- [EXERCISE REQUIREMENTS]
Rewrite the part of the records below that opens with the line containing "Task: Click the 'aumentarlo' link text" and closes with the line containing "pos(555,163)" as a Markdown table. Use the columns Row and Line, number each line, and omit blank lines.

- [RECORDED INFORMATION]
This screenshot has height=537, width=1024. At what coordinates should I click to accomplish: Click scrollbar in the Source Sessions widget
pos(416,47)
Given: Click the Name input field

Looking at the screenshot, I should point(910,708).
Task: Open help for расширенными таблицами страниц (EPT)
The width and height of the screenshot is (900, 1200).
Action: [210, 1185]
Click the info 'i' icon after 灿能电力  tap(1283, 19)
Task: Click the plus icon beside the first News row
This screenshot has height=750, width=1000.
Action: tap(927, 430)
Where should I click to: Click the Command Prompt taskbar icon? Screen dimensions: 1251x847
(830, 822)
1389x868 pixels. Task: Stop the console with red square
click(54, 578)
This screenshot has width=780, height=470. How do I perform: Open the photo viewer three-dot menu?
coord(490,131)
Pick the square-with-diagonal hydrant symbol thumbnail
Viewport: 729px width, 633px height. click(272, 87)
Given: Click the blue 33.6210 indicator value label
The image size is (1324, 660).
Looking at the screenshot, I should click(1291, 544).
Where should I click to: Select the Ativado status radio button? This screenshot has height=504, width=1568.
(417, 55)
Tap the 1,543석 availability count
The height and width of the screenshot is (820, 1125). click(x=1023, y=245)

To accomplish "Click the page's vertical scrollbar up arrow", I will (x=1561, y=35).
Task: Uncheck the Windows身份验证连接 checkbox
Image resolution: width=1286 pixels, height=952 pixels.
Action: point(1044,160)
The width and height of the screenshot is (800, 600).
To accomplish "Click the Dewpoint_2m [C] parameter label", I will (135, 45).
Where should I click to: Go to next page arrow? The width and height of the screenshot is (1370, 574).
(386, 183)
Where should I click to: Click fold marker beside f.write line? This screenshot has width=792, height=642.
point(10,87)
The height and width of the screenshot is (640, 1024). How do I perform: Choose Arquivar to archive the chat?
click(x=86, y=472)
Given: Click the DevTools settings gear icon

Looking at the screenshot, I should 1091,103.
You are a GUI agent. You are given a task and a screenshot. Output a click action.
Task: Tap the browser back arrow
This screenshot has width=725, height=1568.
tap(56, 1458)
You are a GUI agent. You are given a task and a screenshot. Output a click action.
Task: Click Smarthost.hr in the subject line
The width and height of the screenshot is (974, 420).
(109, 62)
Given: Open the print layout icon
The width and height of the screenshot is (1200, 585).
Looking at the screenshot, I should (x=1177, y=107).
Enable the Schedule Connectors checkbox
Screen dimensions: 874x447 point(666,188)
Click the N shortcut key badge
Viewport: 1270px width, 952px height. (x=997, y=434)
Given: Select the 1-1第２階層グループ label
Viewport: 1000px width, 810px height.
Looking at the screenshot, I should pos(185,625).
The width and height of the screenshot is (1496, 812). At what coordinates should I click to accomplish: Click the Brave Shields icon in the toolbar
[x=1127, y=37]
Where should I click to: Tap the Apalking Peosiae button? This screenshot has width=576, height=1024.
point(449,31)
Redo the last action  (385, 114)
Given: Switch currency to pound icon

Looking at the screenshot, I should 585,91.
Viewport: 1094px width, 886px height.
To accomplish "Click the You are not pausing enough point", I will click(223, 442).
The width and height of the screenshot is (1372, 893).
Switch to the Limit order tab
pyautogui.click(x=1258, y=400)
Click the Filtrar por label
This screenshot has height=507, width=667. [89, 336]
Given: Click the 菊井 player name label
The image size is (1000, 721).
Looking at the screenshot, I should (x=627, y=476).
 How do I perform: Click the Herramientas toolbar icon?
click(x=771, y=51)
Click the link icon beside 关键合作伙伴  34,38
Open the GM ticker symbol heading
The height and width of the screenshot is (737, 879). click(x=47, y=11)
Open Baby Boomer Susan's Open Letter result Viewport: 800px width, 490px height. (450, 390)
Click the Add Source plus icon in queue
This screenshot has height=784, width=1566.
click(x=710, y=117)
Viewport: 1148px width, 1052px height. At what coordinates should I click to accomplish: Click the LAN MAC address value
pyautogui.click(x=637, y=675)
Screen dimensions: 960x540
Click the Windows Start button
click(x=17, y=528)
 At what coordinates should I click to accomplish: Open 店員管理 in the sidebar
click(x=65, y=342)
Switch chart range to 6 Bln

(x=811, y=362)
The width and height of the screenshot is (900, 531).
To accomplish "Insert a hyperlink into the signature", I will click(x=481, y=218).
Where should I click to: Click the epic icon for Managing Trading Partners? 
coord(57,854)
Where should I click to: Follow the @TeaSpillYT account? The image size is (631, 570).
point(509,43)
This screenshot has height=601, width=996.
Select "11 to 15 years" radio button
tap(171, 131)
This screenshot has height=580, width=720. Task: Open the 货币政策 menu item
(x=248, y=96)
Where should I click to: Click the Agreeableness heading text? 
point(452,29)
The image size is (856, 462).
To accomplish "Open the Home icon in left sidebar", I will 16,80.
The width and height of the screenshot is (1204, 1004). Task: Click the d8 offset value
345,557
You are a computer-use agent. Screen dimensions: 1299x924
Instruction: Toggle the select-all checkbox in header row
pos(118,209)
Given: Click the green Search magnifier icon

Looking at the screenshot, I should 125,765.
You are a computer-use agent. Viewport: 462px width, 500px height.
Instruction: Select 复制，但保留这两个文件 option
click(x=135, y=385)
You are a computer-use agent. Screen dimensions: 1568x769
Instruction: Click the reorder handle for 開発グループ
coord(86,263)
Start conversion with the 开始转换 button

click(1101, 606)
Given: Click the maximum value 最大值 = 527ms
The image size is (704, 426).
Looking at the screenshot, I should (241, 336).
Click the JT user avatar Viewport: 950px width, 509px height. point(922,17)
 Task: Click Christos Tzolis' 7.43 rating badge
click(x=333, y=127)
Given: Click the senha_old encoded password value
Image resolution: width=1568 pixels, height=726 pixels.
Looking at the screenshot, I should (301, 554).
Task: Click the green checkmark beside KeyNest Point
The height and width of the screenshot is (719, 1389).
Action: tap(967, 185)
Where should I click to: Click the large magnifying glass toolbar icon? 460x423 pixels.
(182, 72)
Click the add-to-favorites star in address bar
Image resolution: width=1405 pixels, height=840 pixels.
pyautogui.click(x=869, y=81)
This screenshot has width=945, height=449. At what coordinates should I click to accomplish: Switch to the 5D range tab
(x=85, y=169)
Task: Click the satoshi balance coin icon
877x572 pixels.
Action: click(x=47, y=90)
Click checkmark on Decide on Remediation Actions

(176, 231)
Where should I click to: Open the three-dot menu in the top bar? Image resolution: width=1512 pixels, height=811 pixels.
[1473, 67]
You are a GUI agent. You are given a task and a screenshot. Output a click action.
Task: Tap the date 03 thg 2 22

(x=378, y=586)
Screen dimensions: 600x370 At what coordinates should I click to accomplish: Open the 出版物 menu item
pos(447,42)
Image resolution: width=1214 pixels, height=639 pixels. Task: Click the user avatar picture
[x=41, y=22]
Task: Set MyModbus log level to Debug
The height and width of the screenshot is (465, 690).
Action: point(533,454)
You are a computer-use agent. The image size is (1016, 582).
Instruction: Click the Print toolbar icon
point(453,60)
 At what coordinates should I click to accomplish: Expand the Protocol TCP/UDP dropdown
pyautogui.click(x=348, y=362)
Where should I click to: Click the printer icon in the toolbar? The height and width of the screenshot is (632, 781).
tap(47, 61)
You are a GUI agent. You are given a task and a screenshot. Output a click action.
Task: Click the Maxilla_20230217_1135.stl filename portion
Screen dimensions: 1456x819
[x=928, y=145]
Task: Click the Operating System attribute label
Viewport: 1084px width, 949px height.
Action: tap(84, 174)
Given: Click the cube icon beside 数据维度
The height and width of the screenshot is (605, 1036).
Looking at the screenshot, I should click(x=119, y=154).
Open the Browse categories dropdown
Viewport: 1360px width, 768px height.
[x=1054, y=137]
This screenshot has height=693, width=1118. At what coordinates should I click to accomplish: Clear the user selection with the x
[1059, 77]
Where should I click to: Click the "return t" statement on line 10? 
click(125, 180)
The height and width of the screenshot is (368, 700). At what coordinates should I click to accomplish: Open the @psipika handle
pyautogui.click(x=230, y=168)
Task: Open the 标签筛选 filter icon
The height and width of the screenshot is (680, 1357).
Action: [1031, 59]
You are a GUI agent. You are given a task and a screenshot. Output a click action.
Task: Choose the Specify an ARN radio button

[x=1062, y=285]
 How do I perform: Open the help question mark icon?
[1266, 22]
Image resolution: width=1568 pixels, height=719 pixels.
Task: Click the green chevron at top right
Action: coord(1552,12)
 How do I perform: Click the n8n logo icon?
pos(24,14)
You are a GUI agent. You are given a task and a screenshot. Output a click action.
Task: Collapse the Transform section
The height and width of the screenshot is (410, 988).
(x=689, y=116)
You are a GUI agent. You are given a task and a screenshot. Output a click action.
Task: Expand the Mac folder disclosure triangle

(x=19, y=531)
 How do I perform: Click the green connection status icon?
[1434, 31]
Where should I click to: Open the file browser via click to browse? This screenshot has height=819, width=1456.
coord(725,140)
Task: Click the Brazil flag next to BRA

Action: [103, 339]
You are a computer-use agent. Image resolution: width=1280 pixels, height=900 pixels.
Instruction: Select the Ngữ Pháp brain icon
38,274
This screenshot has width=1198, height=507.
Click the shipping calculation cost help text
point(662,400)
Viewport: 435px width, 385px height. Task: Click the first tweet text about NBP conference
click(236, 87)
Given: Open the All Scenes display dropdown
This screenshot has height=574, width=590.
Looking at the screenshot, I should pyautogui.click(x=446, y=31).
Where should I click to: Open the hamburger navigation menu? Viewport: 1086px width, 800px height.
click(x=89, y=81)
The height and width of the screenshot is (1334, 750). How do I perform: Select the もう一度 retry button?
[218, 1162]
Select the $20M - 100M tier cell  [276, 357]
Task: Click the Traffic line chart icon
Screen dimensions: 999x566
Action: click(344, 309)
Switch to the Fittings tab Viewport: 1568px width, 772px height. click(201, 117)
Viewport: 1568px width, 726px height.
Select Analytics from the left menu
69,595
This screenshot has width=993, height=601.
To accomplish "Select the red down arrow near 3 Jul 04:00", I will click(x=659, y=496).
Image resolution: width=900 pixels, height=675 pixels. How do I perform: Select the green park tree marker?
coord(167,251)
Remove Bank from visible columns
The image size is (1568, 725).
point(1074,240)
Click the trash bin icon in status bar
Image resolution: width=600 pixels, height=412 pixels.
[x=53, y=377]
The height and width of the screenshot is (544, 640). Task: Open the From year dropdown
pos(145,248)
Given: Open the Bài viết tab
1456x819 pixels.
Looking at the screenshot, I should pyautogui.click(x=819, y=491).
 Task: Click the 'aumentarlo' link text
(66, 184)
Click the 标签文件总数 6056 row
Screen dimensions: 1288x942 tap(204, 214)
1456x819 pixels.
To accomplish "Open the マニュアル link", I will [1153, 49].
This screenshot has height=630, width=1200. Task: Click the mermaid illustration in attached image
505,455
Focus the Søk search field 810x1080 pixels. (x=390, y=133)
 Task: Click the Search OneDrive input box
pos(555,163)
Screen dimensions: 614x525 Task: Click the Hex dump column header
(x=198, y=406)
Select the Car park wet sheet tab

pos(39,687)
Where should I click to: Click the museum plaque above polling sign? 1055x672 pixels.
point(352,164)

- [SOLUTION TO THE EXERCISE]
| Row | Line |
|---|---|
| 1 |  Task: Click the 'aumentarlo' link text |
| 2 | (66, 184) |
| 3 | Click the 标签文件总数 6056 row |
| 4 | Screen dimensions: 1288x942 tap(204, 214) |
| 5 | 1456x819 pixels. |
| 6 | To accomplish "Open the マニュアル link", I will [1153, 49]. |
| 7 | This screenshot has height=630, width=1200. Task: Click the mermaid illustration in attached image |
| 8 | 505,455 |
| 9 | Focus the Søk search field 810x1080 pixels. (x=390, y=133) |
| 10 |  Task: Click the Search OneDrive input box |
| 11 | pos(555,163) |